O caráter público da vacinação assume, aqui, alguns sentidos. Remete, primeiro, ao tratamento constitucional da saúde no Brasil, que é regulado pelo artigo 196 da Constituição, segundo o qual “a saúde é direito de todos e dever do Estado, garantido mediante políticas sociais e econômicas que visem à redução do risco de doença e de outros agravos e ao acesso universal e igualitário às ações e serviços para sua promoção, proteção e recuperação”. Dito de outro modo, esse tratamento é a forma em letra morta daquilo que o STF reafirma em viva voz. Em segundo lugar, e olhando especificamente para a pandemia, a vacinação de uns aproveita a todos, pela diminuição da ocupação de leitos, a redução do tempo de internação, pelo desenvolvimento de imunidade coletiva, como Monica de Bolle argumentou em artigo recente. O público, no caso da vacinação contra a Covid-19, relaciona-se, portanto, com o fato de a pandemia consistir em um problema sanitário que afeta a todos, ao mesmo tempo, igual e diferentemente. Outro aspecto do caráter público do problema é, enfim, que a imunidade coletiva depende da adesão das pessoas. Contra a liberdade dissociativa que o bolsonarismo defende, a interdependência aparece como um fato da vida no imbricamento entre o biológico e social: um fato que se pode recusar, como temos feito, mas cuja recusa cobra seu preço.
Nesse contexto, a campanha pela vacinação desponta como uma peça fundamental. Deve ser pensada como um aspecto do direito à vida em uma sociedade desigual. Como a sessão da Anvisa deixou claro, deve enfrentar desinformação acerca da segurança das vacinas e do ‘tratamento precoce’ com hidroxicloroquina, que meses atrás a OMS afirmou não ter eficácia e o bolsonarismo insiste em prescrever, com o risco de confundir e diminuir a adesão das pessoas. Também deve ser pensada como uma forma de correção da assimetria informacional em uma sociedade com pouca educação formal e marcada pela oralidade. Para tanto não poderemos contar com a inércia, nem com o que se poderia supor serem os interesses primordiais das pessoas. Mas poderemos contar com sensibilidade e entendimento comuns que ganharam forma ao longo de décadas de práticas bem sucedidas na esteira do Plano Nacional de Imunização, PNI, criado em 1973, em plena ditadura militar, como parte de esforços pela erradicação da pobreza e promoção do desenvolvimento. É irônico que autoritários hoje no poder, nas ruas e nos condomínios, cultuem os militares da ditadura, e não conheçam essa história.

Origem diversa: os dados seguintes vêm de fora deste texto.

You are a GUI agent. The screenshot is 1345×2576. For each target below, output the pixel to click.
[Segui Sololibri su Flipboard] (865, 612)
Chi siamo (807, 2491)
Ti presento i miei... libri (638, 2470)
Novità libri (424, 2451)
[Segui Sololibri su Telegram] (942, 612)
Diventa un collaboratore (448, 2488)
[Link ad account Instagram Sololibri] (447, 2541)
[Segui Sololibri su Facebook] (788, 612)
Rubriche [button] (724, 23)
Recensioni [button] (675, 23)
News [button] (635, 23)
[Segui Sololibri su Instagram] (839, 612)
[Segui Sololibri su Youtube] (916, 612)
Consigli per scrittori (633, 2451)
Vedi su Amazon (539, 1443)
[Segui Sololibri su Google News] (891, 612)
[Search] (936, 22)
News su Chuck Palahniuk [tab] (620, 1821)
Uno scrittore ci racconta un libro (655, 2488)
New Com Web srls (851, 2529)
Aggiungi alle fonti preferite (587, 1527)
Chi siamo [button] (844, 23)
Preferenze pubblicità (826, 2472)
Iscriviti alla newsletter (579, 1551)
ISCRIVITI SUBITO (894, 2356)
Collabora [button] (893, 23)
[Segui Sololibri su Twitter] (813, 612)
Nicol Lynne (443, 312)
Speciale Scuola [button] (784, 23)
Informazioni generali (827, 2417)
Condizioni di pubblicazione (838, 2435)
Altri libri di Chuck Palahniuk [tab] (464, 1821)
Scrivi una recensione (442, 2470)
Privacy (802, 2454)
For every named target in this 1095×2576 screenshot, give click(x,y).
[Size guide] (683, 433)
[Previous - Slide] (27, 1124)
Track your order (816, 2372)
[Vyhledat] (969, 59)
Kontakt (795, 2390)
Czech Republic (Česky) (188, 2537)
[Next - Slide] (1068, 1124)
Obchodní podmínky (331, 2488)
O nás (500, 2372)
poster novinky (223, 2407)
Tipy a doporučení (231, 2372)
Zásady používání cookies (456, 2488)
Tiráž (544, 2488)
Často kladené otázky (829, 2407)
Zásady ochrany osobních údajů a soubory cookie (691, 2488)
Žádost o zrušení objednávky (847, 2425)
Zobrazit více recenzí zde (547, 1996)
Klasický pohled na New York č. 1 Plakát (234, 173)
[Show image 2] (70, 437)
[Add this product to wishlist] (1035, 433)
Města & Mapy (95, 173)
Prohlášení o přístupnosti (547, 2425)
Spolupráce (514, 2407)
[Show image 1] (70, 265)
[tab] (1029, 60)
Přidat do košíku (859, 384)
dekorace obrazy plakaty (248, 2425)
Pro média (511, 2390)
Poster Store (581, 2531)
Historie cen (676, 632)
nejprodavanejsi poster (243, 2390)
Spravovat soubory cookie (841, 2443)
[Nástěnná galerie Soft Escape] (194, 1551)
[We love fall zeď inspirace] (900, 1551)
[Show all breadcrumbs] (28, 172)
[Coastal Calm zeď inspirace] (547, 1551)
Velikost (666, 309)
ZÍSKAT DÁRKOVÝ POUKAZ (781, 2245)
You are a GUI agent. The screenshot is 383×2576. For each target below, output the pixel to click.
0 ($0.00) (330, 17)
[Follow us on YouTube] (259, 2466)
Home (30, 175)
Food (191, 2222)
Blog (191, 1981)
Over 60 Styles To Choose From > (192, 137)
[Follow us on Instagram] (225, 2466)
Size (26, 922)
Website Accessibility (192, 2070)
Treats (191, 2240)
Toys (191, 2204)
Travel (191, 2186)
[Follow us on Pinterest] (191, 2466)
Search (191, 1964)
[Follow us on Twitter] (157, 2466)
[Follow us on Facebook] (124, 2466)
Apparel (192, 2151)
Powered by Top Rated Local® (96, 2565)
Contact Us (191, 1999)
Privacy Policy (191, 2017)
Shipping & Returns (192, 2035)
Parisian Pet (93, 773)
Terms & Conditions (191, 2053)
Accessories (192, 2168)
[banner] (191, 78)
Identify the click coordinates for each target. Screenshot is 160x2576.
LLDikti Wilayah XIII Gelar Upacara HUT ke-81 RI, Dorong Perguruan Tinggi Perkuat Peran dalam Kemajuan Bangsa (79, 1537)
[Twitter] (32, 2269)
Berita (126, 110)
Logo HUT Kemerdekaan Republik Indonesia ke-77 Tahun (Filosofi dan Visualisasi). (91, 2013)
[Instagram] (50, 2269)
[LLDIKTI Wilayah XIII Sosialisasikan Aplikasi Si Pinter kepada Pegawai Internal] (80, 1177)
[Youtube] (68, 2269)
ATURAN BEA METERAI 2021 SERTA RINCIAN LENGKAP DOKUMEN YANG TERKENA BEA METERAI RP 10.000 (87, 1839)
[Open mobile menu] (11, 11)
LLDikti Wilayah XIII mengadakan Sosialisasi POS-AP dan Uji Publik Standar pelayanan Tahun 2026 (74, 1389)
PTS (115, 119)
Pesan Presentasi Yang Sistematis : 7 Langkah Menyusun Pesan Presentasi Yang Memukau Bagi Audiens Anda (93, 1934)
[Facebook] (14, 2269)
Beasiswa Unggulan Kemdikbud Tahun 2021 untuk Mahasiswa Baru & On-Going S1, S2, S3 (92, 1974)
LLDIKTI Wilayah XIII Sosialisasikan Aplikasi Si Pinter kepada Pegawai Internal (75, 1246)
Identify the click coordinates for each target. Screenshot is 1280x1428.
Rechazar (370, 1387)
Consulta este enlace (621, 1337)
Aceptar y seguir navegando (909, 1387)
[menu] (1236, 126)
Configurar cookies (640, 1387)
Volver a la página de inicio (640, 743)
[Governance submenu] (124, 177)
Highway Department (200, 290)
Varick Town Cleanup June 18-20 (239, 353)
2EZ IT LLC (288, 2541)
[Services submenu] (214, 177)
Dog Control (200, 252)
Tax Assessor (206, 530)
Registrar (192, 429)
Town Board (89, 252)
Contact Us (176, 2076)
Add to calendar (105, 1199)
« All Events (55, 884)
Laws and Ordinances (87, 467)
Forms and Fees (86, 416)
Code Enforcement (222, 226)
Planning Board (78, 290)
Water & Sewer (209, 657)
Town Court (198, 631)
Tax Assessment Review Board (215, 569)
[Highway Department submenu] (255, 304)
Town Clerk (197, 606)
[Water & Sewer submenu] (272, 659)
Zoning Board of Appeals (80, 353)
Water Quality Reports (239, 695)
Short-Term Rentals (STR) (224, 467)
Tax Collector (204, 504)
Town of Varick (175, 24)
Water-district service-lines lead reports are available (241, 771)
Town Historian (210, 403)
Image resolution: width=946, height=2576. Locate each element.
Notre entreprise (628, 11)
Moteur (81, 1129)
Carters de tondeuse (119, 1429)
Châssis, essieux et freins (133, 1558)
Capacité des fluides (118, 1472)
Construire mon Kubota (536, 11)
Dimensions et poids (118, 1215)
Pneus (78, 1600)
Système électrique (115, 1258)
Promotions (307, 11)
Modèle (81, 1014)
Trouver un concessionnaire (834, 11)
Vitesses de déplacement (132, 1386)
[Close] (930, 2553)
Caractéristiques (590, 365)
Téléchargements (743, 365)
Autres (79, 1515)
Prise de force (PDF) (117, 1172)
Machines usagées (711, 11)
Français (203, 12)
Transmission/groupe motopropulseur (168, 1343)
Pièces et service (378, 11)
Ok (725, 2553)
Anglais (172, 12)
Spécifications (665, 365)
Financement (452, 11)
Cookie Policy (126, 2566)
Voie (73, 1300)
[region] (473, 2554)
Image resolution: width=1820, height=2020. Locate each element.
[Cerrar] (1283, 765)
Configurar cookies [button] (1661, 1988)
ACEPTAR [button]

Em plena democracia e em meio a uma pandemia que já matou cerca de 230 mil pessoas no Brasil, a campanha deve expressar mais que uma igualdade de destino, em que o pobre importa por portar doenças que põem os ricos em perigo. Trata-se de um direito de todos e da oportunidade de corrigir o mais importante erro de conta do país, em que uns contam mais do que outros. Narrativas populistas sobre o conhecimento, como são as negacionistas, só contribuem para aumentá-lo e nos ajudam a entender por que o bolsonarismo açula ao ataque a instituições técnicas, como as judiciais e a Anvisa, concorrentes suas em discursos de verdade.
Este artigo continua uma conversa com Fabrício Pontin e Ludmila Franca-Lipke transmitida pelo Via Marginal sobre dilemas éticos e jurídicos que as vacinas contra Covid-19 nos apresentam. Uma primeira versão dele foi publicada na Revista Quatro Cinco Um. No artigo me aproveito, igualmente, da conversa com Ludmila e Tatiana Vargas Maia sobre Democracy and Truth: A Short History, de Sophia Rosenfeld, também pelo Via Marginal.